We had to change how we validate HMI code after AI started writing most of our code

Posted by nevesincscH@reddit | ExperiencedDevs | View on Reddit | 19 comments

Wanted to document our case and share this with fellow peers here.

Our team started using AI-assisted development seriously about 18 months ago. Claude code for the bulk of the implementation work, engineers reviewing and directing rather than writing line by line. velocity went up significantly. That part worked.

What broke was everything downstream.

Our validation stack was built for human-written code. Meaning defined inputs, predictable structure, test cases written alongside the implementation. AI-generated code doesn't work that way. It produces implementations we wouldn't have written ourselves, edge cases we didn't anticipate, and UI behaviors that look correct in simulation and fail on the actual hardware cluster.

Three things we changed to tackle this:

Test generation had to move earlier. We used to write tests after implementation. With AI-generated code that's too late, by the time you're writing tests you're already rationalizing what the code does rather than what it should do. specs now drive generation, tests get written before the AI touches anything.

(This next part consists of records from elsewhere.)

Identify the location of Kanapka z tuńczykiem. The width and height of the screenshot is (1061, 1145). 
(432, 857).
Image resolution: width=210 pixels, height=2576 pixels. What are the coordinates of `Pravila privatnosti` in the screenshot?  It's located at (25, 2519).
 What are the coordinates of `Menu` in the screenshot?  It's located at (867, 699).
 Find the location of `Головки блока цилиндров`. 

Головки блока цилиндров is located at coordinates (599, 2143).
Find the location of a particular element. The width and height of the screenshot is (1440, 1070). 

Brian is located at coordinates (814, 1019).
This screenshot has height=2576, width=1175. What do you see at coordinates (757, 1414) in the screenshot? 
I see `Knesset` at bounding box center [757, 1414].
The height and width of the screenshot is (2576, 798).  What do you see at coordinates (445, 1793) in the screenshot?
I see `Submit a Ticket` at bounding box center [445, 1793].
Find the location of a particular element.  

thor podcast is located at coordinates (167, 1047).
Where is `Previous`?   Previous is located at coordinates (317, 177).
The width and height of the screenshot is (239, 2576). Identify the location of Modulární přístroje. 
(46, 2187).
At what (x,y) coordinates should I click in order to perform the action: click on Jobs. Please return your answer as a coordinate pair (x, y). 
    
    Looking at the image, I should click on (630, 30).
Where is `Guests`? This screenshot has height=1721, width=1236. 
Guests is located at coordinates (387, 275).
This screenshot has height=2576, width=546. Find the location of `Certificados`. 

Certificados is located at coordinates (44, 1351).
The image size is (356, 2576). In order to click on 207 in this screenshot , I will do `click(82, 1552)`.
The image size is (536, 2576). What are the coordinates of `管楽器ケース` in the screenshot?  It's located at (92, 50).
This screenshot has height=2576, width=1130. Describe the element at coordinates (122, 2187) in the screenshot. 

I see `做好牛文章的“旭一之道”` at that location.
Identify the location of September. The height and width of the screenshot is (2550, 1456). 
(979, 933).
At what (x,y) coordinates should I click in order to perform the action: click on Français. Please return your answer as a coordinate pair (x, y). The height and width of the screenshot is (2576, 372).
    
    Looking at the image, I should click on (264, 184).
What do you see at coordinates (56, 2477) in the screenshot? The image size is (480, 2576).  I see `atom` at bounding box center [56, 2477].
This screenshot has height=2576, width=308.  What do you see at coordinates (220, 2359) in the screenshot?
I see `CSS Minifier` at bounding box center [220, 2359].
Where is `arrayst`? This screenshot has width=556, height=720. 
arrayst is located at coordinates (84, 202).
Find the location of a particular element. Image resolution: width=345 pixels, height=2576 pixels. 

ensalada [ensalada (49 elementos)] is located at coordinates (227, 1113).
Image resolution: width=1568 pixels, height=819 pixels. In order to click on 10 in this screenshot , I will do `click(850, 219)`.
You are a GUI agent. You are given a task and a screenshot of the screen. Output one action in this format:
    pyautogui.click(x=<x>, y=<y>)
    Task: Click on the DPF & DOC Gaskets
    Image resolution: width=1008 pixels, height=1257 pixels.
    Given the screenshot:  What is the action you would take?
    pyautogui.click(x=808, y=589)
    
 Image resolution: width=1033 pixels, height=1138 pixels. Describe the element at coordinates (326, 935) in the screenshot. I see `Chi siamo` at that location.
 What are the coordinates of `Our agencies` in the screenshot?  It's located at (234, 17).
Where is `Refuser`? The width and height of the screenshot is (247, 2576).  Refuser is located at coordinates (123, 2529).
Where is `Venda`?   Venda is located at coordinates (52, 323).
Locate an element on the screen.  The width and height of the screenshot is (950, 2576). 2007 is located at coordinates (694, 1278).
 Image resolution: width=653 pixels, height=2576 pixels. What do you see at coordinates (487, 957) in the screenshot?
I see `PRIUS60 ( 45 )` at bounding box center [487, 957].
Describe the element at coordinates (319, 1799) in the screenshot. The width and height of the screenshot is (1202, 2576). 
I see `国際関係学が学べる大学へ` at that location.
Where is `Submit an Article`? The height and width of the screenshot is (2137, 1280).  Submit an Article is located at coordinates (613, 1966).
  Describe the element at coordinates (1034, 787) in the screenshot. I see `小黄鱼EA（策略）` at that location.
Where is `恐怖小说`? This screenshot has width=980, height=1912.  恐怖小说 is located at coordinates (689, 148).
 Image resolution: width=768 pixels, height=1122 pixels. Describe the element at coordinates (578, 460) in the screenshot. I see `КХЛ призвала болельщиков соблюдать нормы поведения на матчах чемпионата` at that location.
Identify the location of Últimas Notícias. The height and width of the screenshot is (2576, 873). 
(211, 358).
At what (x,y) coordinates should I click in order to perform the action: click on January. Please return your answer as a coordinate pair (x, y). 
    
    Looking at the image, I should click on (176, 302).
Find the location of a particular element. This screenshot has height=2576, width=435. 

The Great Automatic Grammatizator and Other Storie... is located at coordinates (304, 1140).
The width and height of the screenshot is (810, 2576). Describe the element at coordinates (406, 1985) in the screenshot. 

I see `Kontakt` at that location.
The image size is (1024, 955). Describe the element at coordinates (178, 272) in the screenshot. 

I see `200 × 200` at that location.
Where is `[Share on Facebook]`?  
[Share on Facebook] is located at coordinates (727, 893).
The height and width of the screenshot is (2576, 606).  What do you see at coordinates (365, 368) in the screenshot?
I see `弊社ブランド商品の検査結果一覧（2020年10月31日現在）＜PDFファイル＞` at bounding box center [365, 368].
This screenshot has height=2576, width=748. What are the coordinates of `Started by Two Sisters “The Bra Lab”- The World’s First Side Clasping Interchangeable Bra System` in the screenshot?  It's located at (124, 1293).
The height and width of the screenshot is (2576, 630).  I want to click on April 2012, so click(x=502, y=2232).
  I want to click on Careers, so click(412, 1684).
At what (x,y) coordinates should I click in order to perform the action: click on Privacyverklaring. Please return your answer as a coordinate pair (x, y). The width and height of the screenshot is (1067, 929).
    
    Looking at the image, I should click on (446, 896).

Simulation coverage stopped being the benchmark. We were measuring coverage against a software environment that didn't match the physical HMI unit. Green sim results meant nothing for on-device behavior. We added a hardware-in-the-loop stage WITH Askui for on-device UI interaction and Robot Framework for orchestration.

Documentation became a pipeline artifact. ISO 26262 compliance docs were being produced manually after the fact. That doesn't scale when AI is generating code faster than a technical writer can document it. DocGen handles traceability now, tied directly to the test outputs.

We concluded that AI made the writing fast and the validation expensive. The teams that are struggling right now are the ones who upgraded their development tooling without upgrading the feedback loop around it.

Anyone else navigating this? What does the validation stack look like at other teams dealing with the same shift? let’s compare notes!